** Begin **

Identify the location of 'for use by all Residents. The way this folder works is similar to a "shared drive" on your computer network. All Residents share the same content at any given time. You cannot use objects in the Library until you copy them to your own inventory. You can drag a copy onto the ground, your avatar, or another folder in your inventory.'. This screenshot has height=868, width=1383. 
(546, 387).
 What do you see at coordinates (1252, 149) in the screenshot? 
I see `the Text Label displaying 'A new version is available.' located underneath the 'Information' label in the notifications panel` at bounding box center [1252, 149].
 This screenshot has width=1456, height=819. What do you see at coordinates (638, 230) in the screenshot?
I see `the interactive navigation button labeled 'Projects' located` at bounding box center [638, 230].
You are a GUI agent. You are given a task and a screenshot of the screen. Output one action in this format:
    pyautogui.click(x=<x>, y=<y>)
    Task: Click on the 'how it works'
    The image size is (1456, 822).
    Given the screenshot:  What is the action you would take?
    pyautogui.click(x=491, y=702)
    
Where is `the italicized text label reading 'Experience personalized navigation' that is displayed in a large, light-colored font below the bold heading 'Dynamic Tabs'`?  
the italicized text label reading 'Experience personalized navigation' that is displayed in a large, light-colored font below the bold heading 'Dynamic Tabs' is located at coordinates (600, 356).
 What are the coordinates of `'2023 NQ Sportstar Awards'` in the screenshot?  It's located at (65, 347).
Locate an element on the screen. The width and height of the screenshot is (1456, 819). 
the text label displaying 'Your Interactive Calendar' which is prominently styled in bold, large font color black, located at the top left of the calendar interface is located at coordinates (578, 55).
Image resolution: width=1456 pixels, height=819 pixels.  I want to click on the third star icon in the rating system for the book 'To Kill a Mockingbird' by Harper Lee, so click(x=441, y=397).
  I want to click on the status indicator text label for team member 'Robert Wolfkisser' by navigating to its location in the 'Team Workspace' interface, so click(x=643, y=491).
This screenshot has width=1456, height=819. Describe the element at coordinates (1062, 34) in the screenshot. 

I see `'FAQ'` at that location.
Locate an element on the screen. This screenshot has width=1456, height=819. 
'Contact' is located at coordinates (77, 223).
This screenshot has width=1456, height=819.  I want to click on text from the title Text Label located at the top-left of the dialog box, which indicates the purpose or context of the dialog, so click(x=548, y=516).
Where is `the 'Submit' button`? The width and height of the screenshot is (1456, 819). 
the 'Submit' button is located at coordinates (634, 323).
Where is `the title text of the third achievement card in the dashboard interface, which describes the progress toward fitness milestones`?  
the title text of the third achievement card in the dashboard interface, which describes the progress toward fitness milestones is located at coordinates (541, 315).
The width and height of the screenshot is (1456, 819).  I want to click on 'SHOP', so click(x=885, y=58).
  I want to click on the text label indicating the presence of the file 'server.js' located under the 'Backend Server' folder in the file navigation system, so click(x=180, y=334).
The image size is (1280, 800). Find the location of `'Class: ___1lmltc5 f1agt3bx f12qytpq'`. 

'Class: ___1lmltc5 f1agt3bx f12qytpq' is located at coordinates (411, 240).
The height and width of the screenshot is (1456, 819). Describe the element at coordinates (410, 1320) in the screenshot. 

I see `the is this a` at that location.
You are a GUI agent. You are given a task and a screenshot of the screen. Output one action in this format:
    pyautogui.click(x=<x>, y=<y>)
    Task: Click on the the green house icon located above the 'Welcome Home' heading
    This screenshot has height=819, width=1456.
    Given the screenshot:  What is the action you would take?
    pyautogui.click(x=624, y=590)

** End **

* [WHAT IS ASKED]
Can you print every item above again, line for line, with no changes?

* [PROBLEM SOLUTION]
Identify the location of 'for use by all Residents. The way this folder works is similar to a "shared drive" on your computer network. All Residents share the same content at any given time. You cannot use objects in the Library until you copy them to your own inventory. You can drag a copy onto the ground, your avatar, or another folder in your inventory.'. This screenshot has height=868, width=1383. 
(546, 387).
 What do you see at coordinates (1252, 149) in the screenshot? 
I see `the Text Label displaying 'A new version is available.' located underneath the 'Information' label in the notifications panel` at bounding box center [1252, 149].
 This screenshot has width=1456, height=819. What do you see at coordinates (638, 230) in the screenshot?
I see `the interactive navigation button labeled 'Projects' located` at bounding box center [638, 230].
You are a GUI agent. You are given a task and a screenshot of the screen. Output one action in this format:
    pyautogui.click(x=<x>, y=<y>)
    Task: Click on the 'how it works'
    The image size is (1456, 822).
    Given the screenshot:  What is the action you would take?
    pyautogui.click(x=491, y=702)
    
Where is `the italicized text label reading 'Experience personalized navigation' that is displayed in a large, light-colored font below the bold heading 'Dynamic Tabs'`?  
the italicized text label reading 'Experience personalized navigation' that is displayed in a large, light-colored font below the bold heading 'Dynamic Tabs' is located at coordinates (600, 356).
 What are the coordinates of `'2023 NQ Sportstar Awards'` in the screenshot?  It's located at (65, 347).
Locate an element on the screen. The width and height of the screenshot is (1456, 819). 
the text label displaying 'Your Interactive Calendar' which is prominently styled in bold, large font color black, located at the top left of the calendar interface is located at coordinates (578, 55).
Image resolution: width=1456 pixels, height=819 pixels.  I want to click on the third star icon in the rating system for the book 'To Kill a Mockingbird' by Harper Lee, so click(x=441, y=397).
  I want to click on the status indicator text label for team member 'Robert Wolfkisser' by navigating to its location in the 'Team Workspace' interface, so click(x=643, y=491).
This screenshot has width=1456, height=819. Describe the element at coordinates (1062, 34) in the screenshot. 

I see `'FAQ'` at that location.
Locate an element on the screen. This screenshot has width=1456, height=819. 
'Contact' is located at coordinates (77, 223).
This screenshot has width=1456, height=819.  I want to click on text from the title Text Label located at the top-left of the dialog box, which indicates the purpose or context of the dialog, so click(x=548, y=516).
Where is `the 'Submit' button`? The width and height of the screenshot is (1456, 819). 
the 'Submit' button is located at coordinates (634, 323).
Where is `the title text of the third achievement card in the dashboard interface, which describes the progress toward fitness milestones`?  
the title text of the third achievement card in the dashboard interface, which describes the progress toward fitness milestones is located at coordinates (541, 315).
The width and height of the screenshot is (1456, 819).  I want to click on 'SHOP', so click(x=885, y=58).
  I want to click on the text label indicating the presence of the file 'server.js' located under the 'Backend Server' folder in the file navigation system, so click(x=180, y=334).
The image size is (1280, 800). Find the location of `'Class: ___1lmltc5 f1agt3bx f12qytpq'`. 

'Class: ___1lmltc5 f1agt3bx f12qytpq' is located at coordinates (411, 240).
The height and width of the screenshot is (1456, 819). Describe the element at coordinates (410, 1320) in the screenshot. 

I see `the is this a` at that location.
You are a GUI agent. You are given a task and a screenshot of the screen. Output one action in this format:
    pyautogui.click(x=<x>, y=<y>)
    Task: Click on the the green house icon located above the 'Welcome Home' heading
    This screenshot has height=819, width=1456.
    Given the screenshot:  What is the action you would take?
    pyautogui.click(x=624, y=590)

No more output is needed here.